Although the Kunama are matrilineal, the profession of Andinna is not handed down by descent, only  by spirit calling. They have a saying, “Andinnas don’t have heredity.” They may have children, but not as married women (kokidiginà) whose unions are contracted between two families. They join another social category, the kokàta, who are women free to pursue love affairs as they choose.

When an Andinna accepts a student, she teaches her how to control her spirits, and ultimately decides when the novice andinna is ready to begin her practice. “The teachers of possession and their students consist of a temporary confraternity in the dry months of December and January, leading a life apart, moving from village to village and carrying out divinations and curing activities.”  They can bring through many kinds, of families or villages or deities, often on request: “… the andinnas can be invited by relatives of another village and there make festivity and fall in trance.”

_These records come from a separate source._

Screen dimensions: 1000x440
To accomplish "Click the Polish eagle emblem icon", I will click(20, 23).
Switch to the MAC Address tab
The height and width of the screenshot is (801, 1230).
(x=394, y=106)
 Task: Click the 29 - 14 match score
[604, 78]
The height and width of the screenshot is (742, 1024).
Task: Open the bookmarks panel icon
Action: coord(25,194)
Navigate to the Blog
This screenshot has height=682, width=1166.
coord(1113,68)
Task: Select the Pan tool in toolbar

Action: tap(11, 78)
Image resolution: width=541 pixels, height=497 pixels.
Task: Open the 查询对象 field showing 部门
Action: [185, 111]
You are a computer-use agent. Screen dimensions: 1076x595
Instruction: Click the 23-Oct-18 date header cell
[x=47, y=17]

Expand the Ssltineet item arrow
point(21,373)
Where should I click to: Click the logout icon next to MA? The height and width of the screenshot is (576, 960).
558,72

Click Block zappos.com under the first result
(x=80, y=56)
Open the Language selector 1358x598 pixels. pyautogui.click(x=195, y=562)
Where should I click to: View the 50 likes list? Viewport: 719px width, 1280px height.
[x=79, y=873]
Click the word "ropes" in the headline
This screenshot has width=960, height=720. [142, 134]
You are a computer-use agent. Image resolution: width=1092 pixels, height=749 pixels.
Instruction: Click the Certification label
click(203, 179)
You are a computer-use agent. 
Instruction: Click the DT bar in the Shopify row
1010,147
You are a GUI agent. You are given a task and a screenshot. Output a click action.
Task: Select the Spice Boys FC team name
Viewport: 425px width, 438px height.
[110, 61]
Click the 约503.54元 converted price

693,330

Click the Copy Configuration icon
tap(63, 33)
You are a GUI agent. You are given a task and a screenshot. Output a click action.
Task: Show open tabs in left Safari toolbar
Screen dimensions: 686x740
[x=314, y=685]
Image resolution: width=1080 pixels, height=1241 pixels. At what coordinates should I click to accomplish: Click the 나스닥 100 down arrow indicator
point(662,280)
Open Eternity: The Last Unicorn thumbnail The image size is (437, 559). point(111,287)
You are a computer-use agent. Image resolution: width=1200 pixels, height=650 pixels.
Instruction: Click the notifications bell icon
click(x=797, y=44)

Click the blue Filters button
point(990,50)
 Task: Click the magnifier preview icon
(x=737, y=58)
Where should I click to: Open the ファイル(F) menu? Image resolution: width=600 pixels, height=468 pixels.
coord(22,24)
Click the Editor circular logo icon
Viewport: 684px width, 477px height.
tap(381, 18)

“The girls are initiated and put through a long training which includes control of the body and voice. When the relatives, after having failed to find other means of resolving the crises, finally decide to take the girl to become apprenticed to an Andinna…” she is given a structured way of dealing with her state. The author calls possession “a system of action and knowledge that they absorb through a controlled process, which gives order to ‘disorder’, that coordinates everyday time with extraordinary time…. The students accompany and do services for the andinnas as they rove the spaces between this village and that…”

“The Andinnas are ankoradina, which means they are skilled with herbs and roots, carry out curing activities.” Some are sadinà (“those with sada”) which means both healing medicine and poison. The sadinà also uses ceremonial and sacrifice in her treatments. She goes several times around a sick person with a female goat, if it is a woman; with a billy goat, if a man. She offers an invocation to Annà [the co-gendered Supreme Deity of the Kunama] “that what I give you with joy will bring good effects.” She collects the goat’s blood in a receptacle and mixes the medicine into it, then bathes her patient with it, and gives a little of its meat in a broth mixed with the medicine. They split the cooked meat, and the rest of the medicine the patient mixes with milk or beer every two or four days. [Dore, 57-8, citing Ilarino Marichelli]

Other magical titles include usìne and awawe (sorcerers), and the awame, travelling healers who take out “dirt” and do massage, cure with roots and herbs. The Kunama conceive of illness as able to hide or insert itself into the body. A skilled healer can expel it through massage, especially abdominal massage, a process referred to as ula-kieke or nieke.  Lugga, an andinna of Oganna, described how “we take out sand, stones, bones” from the body of sick people.

Diviners deal with spirits of dead relatives and help people in personal and family crises. The sesalilà are seers whose consultations are done at dusk, speaking from behind a curtain. The categories of awame, sesalile and andìnna are female professions, and often overlap.  Sometimes a diviner will tell where the medicine is to be gathered. Dore mentions a traveler’s account of a female diviner (wäyzäro) Essai in `Addi Sasalù, along the customary route of the Andinnas. [54, citing Sapelli's Memories of Africa]

So many aspects of Andinna spirit-selection, altered states, prophecy, and healing fit the patterns of shamans and medicine people all over the world. They travel between the worlds of the living and dead. Like shamans in many traditions, they say they do not remember what they say or do during their ecstasies. Even the strong involvement of ancestral spirits fits patterns in South Africa, Congo, Siberia, Mongolia, Chile, and other parts of the globe. The fact that the Andinnas are all women may be attributed to the matrilineal/matrilocal culture of the Kunama.